Prima di scappare, come suo ultimo atto di resistenza contro il regime oppressivo, ha girato in clandestinità e in una condizione di rischio continuo questo film.

Racconta il regista che lo spunto al film gli è stato dato dalla visita, mentre era nel carcere di Evin, (quello stesso che ha visto prigioniera e ostaggio Cecilia Sala), di un alto funzionario governativo che gli riferì di essere talmente angosciato e dilaniato dal suo ruolo, da volersi impiccare.

Anche Iman (Missagh Zareh), il protagonista del film, capofamiglia e promosso a Giudice istruttore del Tribunale di Guardia Rivoluzionaria al servizio del regime degli Ahyatollah è inizialmente ambivalente e afflitto da un dilemma morale rispetto al suo compito: deve condannare accusati di reati contro il regime senza neanche averne letto il fascicolo.

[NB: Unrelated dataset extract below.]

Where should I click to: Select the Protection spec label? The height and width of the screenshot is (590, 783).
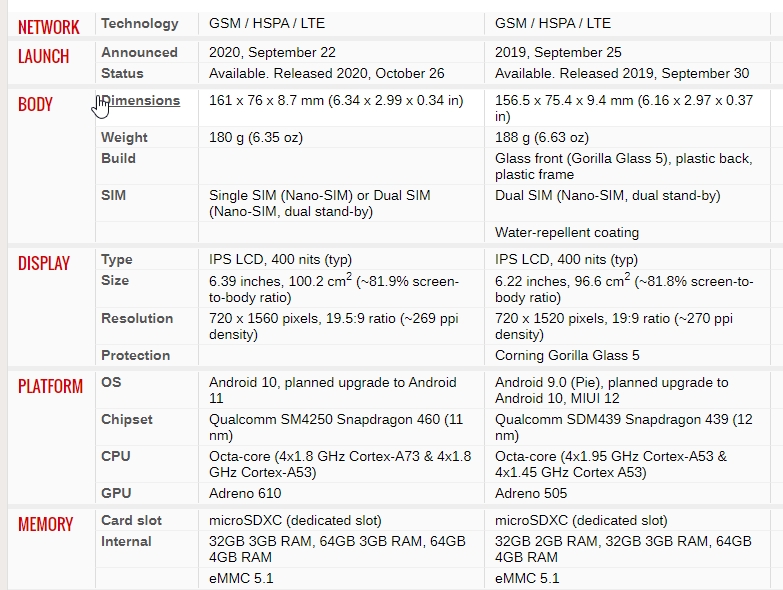136,355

È marito di una moglie devota (Najmeh, l’attivista Soheila Golestani) e padre di due figlie: la ventunenne Rezvan (Mahsa Rostami) e l’adolescente Sana (Setareh Maleki) e vuole procurare loro ancora maggiore benessere e opportunità.

La sua promozione è coincisa con lo scoppio a Teheran nel ’22 delle manifestazioni di piazza del Movimento Donne, vita, libertà, dopo la morte di Mahsa Amin, triste e angosciante realtà riportata dal regista attraverso filmati/video reali ripresi dai cellulari. 

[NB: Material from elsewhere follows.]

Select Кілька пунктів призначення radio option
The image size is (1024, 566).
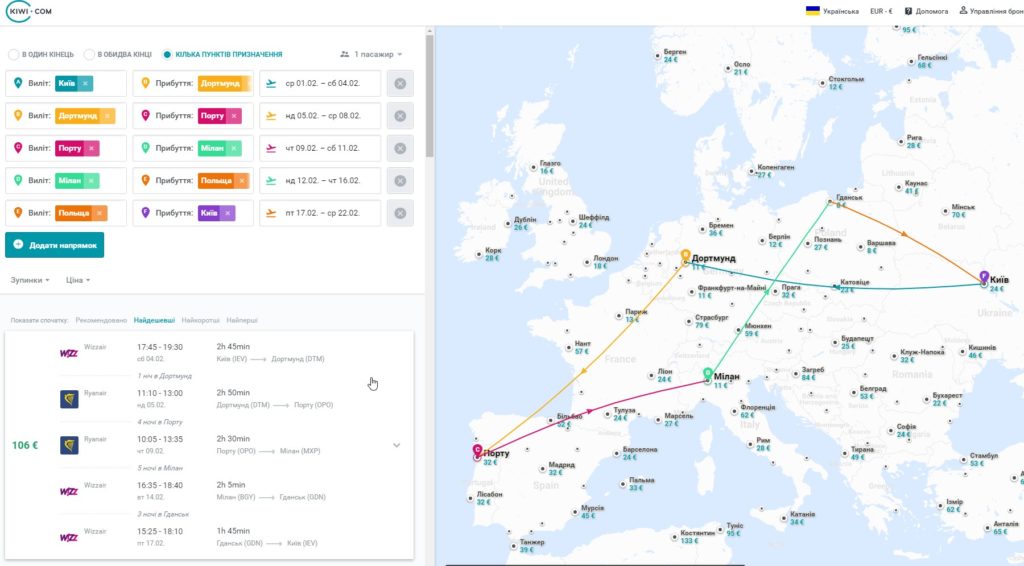167,54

Il ruolo di Iman sarà sempre più messo in discussione non solo dallo scontro generazionale con le due figlie che s’identificano e abbracciano in segreto la rivoluzione, ma dagli stessi eventi che precipitano: la famiglia diventa specchio di una società dalle profonde rotture, dove regna l’abuso di potere, la violenza, la cultura a tinte paranoiche del sospetto e dei segreti.

Stati mentali che Meltzer (1967) e Rosenfeld (1971) ben ci descrivono nei loro lavori sulle organizzazioni narcisistiche e gli oggetti primitivi distruttivi.

De Masi (1999) parla della “patologia perversa” che quando è “solidamente radicata e sviluppata “diventa “uno stato della mente che coincide con una visione del mondo in cui domina il principio del potere” e prende forma nelle “manifestazioni socializzate dei grandi gruppi, […] nelle “sindromi psicosociali” e soprattutto in quelle che si manifestano con il potere, la tirannia, la distruttività”.

Nessuno si sente più sicuro in famiglia, a partire dallo stesso protagonista, soprattutto dopo la sparizione della pistola d’ordinanza consegnatagli all’inizio dell’incarico: se non la ritrova sarà destituito e rischierà il carcere.

Ma chi ha preso la pistola e perché? E quest’ultima protegge la famiglia o è strumento di repressione e violenza, il precipitato di quello che sta accadendo nel paese? Di fatto la pistola, come dice lo stesso regista “è una metafora del potere in senso lato, ma crea anche un’opportunità per i personaggi principali della storia di rivelare i propri segreti, segreti che emergono gradualmente, con risultati tragici”.

Dalla sparizione della pistola tutto crolla e inizia una vera e propria spirale di paura e sospetto: la casa diventa una vera e propria prigione il cui carceriere e inquisitore è Iman sempre più identificato nel ruolo, espressione di un mondo maschile e di uno establishment governativo repressivo e dispotico.

Il tutto in un crescendo di delirio paranoico politico e religioso.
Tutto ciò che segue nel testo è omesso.